TASK GOAL = Count the lines in the entries below that contain the string "Enable", matching case exactly, and give only the number.

____

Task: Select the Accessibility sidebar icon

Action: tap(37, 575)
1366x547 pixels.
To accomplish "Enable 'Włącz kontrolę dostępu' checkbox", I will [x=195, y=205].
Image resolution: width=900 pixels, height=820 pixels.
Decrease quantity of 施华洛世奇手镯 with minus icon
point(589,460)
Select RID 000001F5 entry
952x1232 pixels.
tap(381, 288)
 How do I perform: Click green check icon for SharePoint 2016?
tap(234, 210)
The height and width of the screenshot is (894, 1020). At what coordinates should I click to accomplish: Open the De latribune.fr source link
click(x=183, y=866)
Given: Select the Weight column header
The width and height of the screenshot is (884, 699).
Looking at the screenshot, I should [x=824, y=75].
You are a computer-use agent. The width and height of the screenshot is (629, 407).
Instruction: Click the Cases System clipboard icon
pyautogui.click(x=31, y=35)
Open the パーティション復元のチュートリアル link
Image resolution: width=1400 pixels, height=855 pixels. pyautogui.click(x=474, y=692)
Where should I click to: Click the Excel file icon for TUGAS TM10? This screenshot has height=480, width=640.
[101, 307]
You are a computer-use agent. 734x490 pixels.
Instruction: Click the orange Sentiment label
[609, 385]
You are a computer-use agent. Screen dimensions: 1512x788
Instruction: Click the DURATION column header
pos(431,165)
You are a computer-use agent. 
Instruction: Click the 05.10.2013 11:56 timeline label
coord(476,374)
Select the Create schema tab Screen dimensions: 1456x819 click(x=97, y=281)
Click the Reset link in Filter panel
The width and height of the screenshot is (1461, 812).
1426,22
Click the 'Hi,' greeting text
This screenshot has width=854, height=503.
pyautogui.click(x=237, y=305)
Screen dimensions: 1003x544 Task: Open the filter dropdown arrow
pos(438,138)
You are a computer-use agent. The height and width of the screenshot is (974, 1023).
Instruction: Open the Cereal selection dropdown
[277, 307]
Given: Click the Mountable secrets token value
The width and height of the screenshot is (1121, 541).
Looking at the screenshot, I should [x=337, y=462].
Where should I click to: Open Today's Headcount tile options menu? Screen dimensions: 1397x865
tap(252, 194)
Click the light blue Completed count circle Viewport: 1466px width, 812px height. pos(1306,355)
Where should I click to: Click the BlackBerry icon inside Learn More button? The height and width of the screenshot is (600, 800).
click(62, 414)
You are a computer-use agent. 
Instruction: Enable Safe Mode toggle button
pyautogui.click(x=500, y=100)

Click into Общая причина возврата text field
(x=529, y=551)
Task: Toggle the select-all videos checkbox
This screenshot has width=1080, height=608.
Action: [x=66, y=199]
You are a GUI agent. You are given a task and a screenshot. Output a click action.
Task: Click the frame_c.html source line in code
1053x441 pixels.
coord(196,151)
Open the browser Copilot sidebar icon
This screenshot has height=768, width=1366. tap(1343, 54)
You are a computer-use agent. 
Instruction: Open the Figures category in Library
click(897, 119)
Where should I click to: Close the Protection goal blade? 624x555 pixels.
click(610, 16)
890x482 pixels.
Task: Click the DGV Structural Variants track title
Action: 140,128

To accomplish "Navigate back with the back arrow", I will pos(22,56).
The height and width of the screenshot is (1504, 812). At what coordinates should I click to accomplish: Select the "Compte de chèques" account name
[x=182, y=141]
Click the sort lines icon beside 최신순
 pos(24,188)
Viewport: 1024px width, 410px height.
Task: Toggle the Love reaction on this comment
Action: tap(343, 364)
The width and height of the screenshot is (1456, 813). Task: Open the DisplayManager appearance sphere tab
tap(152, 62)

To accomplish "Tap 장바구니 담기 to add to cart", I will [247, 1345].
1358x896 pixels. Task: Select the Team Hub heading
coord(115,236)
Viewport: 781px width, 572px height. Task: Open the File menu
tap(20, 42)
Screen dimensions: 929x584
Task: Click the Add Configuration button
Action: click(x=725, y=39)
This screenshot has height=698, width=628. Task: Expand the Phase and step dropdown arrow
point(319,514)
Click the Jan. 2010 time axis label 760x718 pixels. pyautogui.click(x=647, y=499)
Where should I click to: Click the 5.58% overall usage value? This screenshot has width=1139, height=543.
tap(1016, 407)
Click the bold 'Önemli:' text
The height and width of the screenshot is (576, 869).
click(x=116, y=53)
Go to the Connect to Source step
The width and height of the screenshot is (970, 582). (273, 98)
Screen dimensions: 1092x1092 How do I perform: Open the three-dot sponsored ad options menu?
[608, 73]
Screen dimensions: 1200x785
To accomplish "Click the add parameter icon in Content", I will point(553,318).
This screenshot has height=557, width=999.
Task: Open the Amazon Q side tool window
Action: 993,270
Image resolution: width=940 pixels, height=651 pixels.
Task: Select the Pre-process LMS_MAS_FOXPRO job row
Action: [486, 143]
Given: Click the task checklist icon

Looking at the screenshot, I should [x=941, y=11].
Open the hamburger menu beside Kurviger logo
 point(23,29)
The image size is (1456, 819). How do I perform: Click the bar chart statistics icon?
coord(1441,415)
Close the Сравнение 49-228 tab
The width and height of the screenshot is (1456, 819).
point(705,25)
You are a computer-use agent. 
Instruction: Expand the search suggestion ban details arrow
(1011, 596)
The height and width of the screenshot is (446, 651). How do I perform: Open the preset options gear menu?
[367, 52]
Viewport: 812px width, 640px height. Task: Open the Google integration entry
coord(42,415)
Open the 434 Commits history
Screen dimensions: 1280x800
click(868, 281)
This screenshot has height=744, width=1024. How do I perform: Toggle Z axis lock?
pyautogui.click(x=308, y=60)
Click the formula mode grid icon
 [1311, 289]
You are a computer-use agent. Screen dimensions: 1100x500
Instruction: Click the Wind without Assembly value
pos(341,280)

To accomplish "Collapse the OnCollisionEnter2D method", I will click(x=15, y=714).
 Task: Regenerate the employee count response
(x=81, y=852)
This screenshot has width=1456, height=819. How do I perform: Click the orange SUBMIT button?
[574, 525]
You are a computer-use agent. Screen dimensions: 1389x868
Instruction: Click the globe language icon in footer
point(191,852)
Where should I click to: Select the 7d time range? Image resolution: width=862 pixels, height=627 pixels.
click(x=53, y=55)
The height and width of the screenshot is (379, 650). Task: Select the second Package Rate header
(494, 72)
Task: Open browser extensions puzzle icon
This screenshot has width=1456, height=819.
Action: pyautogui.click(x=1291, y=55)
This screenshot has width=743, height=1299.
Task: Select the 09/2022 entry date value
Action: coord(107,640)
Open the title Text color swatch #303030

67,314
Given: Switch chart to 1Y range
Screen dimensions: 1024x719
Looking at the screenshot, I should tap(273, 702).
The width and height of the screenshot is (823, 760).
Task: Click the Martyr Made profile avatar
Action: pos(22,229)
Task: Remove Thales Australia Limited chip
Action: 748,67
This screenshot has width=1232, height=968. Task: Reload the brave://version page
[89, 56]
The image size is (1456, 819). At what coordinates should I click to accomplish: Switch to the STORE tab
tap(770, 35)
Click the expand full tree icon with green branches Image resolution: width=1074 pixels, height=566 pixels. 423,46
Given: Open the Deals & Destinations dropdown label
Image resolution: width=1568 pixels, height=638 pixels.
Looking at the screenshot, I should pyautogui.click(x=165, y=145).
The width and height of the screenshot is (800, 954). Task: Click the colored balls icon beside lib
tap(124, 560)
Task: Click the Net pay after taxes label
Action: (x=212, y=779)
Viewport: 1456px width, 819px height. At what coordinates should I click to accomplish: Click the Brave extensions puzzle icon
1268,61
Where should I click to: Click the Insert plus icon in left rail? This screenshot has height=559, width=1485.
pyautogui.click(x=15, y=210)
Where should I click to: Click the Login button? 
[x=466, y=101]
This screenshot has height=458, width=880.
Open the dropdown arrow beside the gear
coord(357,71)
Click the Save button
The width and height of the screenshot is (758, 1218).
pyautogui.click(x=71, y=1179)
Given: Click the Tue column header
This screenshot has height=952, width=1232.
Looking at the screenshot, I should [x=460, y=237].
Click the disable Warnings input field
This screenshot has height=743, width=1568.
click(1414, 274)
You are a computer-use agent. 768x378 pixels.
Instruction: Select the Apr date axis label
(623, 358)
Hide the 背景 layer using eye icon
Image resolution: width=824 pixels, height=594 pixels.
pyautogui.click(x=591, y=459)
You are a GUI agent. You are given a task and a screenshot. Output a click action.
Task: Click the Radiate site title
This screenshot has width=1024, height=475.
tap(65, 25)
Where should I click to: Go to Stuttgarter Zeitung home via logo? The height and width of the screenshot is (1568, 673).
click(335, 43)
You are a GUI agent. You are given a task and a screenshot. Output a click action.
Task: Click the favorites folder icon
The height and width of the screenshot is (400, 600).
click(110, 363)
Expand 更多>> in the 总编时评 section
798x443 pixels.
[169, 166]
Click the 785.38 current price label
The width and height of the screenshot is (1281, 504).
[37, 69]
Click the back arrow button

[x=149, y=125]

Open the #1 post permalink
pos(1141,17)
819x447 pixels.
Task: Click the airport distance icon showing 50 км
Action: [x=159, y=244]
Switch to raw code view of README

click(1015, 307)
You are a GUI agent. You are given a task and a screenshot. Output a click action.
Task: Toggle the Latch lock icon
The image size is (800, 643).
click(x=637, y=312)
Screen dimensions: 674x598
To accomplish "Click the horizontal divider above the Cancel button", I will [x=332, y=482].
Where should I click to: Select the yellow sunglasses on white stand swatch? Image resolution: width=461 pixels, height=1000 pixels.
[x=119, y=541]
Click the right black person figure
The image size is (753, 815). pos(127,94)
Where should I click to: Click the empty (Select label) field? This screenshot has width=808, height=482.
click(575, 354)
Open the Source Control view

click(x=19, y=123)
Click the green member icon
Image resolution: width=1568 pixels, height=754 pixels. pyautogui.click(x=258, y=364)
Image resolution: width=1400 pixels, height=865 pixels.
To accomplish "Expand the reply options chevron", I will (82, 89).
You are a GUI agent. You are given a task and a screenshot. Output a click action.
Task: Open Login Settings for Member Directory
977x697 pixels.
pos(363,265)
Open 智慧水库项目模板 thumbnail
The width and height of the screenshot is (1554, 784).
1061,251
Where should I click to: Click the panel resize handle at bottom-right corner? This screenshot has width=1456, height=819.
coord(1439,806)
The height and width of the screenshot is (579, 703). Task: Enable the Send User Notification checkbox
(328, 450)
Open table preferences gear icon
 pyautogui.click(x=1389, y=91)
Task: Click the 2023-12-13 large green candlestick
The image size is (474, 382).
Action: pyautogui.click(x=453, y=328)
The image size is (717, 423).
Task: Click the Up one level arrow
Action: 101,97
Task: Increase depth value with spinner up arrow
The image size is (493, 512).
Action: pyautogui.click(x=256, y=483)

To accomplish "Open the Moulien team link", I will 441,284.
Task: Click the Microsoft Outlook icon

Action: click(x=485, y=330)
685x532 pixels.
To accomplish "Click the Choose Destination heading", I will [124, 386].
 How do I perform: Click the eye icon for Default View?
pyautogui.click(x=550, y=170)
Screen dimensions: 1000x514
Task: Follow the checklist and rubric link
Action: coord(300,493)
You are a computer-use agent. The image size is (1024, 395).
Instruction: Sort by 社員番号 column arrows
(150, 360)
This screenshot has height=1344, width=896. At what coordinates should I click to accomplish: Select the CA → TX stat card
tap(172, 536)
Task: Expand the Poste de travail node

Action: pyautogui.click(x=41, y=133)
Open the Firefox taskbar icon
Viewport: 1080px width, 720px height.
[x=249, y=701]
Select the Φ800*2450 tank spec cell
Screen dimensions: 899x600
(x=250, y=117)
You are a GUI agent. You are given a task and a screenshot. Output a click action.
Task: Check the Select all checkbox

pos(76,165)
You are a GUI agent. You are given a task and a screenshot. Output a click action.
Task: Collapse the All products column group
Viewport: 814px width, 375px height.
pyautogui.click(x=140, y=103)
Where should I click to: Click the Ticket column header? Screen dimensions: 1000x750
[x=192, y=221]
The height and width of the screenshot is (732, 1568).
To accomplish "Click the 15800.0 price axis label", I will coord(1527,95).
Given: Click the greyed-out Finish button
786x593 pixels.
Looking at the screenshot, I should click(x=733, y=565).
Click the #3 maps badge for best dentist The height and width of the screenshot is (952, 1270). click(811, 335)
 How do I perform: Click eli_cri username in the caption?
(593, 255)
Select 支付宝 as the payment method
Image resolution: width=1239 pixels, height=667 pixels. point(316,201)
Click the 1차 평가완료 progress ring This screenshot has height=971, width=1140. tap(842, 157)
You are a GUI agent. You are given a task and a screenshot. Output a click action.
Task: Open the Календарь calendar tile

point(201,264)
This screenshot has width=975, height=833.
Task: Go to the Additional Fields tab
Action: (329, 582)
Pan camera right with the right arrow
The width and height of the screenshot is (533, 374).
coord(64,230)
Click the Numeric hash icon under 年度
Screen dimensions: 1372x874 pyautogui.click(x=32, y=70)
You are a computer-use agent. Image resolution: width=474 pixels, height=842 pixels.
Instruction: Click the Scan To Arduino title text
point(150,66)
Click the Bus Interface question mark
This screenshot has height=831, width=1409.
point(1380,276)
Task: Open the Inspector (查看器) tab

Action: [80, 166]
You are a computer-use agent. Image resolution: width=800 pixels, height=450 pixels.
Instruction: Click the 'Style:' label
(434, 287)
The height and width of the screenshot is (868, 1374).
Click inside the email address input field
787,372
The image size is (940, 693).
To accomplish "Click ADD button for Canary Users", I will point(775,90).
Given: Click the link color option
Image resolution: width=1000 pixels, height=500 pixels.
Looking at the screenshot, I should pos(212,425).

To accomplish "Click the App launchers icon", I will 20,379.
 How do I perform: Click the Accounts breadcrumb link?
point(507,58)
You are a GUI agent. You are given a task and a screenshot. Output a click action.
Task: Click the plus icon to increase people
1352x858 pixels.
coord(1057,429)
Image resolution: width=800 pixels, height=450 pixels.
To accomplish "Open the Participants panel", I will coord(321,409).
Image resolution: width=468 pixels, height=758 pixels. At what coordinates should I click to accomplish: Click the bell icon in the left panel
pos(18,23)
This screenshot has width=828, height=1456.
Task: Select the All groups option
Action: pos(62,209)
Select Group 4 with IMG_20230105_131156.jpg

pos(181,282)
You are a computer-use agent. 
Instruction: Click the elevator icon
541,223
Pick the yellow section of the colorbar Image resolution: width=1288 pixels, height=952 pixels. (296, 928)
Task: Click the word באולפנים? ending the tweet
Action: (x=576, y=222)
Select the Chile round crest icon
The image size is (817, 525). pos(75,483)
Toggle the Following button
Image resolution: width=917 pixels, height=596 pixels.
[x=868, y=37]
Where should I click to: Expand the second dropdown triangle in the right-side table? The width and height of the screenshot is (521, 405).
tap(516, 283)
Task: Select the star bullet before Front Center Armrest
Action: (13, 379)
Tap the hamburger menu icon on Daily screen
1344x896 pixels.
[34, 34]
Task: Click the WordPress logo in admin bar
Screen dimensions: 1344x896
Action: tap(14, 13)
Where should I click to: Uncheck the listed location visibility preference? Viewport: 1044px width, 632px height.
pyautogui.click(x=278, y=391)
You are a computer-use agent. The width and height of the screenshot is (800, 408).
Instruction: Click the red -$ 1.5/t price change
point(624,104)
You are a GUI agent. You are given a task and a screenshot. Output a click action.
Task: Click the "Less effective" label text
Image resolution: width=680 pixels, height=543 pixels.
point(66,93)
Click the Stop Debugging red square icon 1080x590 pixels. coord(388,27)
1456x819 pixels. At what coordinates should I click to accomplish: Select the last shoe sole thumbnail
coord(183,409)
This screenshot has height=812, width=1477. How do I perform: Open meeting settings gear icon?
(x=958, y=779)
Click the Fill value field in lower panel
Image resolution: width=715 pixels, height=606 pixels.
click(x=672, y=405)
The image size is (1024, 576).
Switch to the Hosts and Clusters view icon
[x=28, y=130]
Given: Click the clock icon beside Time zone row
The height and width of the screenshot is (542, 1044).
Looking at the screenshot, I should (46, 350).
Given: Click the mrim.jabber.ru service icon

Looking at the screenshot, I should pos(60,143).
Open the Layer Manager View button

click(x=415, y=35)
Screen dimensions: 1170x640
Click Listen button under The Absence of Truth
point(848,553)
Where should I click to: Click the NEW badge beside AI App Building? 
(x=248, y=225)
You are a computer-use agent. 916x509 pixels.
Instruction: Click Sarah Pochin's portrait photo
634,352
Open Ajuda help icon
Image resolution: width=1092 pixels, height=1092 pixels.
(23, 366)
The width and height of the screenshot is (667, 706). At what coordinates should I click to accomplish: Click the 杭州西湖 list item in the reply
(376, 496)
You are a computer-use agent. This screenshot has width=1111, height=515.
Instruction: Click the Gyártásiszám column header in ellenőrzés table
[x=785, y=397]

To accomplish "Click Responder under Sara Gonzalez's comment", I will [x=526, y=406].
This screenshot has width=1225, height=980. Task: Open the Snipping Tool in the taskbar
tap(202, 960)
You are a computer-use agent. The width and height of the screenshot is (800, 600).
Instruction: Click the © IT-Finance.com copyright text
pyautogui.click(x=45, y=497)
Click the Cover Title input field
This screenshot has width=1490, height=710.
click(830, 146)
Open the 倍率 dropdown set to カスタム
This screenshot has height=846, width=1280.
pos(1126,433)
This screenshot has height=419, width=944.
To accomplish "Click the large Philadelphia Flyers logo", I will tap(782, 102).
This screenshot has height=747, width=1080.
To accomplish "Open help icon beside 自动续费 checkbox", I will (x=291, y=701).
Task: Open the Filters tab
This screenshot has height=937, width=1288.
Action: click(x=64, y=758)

____

RESULT OF THIS EXERCISE = 3